WORK REQUEST: Copy the result of filtering the entries below for lines that include the string "extensions".

[Dataset entries]
══════════

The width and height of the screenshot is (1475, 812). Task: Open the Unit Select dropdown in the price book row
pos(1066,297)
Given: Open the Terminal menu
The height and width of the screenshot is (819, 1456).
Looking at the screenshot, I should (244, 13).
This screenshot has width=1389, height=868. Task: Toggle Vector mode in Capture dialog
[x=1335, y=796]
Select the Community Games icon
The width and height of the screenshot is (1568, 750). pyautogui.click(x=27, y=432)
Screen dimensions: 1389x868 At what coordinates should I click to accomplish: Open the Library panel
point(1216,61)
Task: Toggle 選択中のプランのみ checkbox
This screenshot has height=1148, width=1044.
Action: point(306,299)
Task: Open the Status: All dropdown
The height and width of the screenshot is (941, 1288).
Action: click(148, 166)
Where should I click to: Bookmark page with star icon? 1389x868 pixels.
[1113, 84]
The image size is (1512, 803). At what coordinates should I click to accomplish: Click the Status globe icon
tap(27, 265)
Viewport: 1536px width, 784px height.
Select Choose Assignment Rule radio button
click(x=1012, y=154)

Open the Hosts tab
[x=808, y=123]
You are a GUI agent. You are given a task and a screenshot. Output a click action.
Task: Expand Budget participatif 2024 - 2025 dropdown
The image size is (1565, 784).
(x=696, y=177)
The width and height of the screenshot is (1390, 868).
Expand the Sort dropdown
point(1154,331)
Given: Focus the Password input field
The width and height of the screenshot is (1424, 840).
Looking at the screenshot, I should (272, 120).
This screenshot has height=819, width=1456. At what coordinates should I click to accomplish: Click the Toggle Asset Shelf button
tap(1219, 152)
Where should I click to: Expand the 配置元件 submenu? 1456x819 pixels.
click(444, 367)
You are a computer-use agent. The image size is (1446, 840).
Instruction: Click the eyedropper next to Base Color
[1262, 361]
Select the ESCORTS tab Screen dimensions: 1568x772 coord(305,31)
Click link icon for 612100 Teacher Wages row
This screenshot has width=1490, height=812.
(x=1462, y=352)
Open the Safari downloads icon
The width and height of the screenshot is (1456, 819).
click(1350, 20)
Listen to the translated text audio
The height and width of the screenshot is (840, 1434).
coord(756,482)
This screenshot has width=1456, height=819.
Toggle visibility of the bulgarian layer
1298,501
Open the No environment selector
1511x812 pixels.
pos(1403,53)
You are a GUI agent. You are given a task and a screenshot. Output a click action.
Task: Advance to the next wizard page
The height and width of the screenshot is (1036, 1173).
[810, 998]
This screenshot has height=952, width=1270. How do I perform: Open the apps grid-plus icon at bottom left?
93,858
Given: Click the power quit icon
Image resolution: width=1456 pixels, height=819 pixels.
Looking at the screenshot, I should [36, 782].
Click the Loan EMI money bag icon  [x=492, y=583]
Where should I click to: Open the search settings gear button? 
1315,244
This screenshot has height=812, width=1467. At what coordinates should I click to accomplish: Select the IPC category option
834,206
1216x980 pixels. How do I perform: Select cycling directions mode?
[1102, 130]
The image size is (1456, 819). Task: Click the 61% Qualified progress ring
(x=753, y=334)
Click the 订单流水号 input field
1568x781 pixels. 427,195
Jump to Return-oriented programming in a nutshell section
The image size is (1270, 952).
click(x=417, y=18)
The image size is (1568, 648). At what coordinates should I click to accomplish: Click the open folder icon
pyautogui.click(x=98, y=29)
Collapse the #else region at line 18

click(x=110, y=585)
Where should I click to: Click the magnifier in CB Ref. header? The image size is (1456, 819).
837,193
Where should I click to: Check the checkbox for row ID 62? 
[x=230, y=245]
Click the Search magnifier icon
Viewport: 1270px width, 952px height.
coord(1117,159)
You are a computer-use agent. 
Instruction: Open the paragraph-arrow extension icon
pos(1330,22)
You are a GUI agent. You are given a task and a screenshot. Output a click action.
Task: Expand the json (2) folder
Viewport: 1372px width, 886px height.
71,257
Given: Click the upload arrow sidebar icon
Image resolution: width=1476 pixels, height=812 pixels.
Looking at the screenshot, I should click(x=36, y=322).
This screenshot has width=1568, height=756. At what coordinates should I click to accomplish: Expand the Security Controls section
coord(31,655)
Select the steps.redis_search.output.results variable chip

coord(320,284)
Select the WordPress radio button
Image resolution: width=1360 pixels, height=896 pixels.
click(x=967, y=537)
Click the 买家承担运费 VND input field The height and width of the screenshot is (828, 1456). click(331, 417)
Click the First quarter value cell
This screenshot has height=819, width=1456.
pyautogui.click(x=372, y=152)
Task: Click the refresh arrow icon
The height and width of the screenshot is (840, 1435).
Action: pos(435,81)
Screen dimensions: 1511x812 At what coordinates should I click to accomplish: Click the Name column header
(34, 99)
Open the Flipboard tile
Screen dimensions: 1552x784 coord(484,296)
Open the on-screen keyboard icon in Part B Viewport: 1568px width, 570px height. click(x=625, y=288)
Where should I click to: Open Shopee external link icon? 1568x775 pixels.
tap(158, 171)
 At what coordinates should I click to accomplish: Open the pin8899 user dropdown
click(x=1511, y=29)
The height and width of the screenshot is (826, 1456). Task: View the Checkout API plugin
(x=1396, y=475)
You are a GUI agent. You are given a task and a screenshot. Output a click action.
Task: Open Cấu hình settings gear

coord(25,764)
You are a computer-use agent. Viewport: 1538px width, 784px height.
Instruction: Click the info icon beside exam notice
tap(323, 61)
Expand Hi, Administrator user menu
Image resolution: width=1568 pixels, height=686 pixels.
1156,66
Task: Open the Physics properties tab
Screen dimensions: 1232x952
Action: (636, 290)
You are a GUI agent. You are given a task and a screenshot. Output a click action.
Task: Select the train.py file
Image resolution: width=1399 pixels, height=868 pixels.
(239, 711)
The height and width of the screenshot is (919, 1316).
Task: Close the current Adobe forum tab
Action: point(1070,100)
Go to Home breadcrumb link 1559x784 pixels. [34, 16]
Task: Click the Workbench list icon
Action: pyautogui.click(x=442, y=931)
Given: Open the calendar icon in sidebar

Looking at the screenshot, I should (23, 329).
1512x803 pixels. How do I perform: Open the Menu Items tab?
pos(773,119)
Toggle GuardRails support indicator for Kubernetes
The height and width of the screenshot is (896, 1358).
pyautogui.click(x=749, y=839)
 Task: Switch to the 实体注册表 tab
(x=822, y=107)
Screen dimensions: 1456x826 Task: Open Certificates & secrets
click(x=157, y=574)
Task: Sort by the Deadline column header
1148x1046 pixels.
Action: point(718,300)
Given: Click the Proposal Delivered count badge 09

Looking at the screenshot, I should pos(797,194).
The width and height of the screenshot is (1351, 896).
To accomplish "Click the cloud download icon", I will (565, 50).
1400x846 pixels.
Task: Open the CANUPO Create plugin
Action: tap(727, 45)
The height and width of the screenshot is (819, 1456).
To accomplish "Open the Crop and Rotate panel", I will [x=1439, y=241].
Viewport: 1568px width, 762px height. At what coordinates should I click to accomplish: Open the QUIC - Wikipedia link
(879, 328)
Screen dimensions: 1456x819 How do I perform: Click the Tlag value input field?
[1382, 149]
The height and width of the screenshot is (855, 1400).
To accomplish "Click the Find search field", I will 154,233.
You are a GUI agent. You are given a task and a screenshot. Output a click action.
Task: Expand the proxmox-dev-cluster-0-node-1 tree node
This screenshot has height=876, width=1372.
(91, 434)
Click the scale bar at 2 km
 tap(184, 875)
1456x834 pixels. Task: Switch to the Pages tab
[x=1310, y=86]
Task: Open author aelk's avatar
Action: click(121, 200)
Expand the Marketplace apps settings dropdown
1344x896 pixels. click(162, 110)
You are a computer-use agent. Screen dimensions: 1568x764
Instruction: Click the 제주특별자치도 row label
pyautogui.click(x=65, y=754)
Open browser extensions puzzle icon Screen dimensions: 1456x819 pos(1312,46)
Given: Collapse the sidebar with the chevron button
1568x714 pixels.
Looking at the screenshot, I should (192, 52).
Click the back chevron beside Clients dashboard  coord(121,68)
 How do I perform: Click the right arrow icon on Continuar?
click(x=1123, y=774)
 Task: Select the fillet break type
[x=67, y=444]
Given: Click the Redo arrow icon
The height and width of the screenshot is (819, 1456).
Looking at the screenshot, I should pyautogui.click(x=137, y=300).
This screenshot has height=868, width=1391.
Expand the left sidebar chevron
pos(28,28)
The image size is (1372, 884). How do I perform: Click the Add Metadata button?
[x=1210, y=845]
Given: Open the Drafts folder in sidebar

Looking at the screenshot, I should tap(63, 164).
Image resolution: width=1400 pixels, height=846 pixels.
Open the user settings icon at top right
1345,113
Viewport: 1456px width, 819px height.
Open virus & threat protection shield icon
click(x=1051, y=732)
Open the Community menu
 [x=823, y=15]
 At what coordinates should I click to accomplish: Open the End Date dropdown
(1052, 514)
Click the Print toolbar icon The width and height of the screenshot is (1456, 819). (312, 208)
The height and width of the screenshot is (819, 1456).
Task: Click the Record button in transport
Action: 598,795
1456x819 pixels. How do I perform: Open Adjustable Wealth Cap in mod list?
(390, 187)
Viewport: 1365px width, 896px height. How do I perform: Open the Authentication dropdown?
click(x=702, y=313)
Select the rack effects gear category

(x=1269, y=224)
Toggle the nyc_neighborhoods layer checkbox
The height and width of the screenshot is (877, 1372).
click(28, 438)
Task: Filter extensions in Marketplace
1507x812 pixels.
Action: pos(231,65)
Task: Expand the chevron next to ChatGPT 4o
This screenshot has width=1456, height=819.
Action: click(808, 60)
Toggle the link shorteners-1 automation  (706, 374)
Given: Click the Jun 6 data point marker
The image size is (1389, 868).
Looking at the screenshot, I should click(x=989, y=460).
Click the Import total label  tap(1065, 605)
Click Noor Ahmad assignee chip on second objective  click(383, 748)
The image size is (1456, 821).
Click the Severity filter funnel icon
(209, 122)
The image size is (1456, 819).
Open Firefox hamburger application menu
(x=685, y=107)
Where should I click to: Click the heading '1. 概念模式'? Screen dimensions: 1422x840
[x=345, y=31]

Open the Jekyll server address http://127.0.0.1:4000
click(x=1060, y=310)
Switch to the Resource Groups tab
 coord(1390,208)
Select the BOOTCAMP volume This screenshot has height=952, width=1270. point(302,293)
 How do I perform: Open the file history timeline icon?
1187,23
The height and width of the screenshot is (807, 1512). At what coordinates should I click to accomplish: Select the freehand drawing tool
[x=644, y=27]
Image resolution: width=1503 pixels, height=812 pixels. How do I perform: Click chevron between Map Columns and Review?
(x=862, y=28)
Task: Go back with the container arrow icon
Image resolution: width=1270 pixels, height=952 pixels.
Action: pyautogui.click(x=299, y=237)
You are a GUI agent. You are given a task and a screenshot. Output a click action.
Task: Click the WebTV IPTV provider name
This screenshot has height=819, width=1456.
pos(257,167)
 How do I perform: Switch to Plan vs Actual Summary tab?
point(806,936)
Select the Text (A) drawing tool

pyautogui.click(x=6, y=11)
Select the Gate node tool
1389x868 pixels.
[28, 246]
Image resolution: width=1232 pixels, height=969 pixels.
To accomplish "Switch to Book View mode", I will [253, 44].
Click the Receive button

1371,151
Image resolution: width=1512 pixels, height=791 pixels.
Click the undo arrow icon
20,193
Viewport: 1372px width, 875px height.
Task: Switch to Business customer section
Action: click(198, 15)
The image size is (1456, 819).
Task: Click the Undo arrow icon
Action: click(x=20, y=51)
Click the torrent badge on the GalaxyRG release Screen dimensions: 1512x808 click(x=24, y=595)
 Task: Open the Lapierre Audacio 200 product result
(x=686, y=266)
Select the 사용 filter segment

══════════

THE COMPLETED TASK:
Open browser extensions puzzle icon Screen dimensions: 1456x819 pos(1312,46)
Task: Filter extensions in Marketplace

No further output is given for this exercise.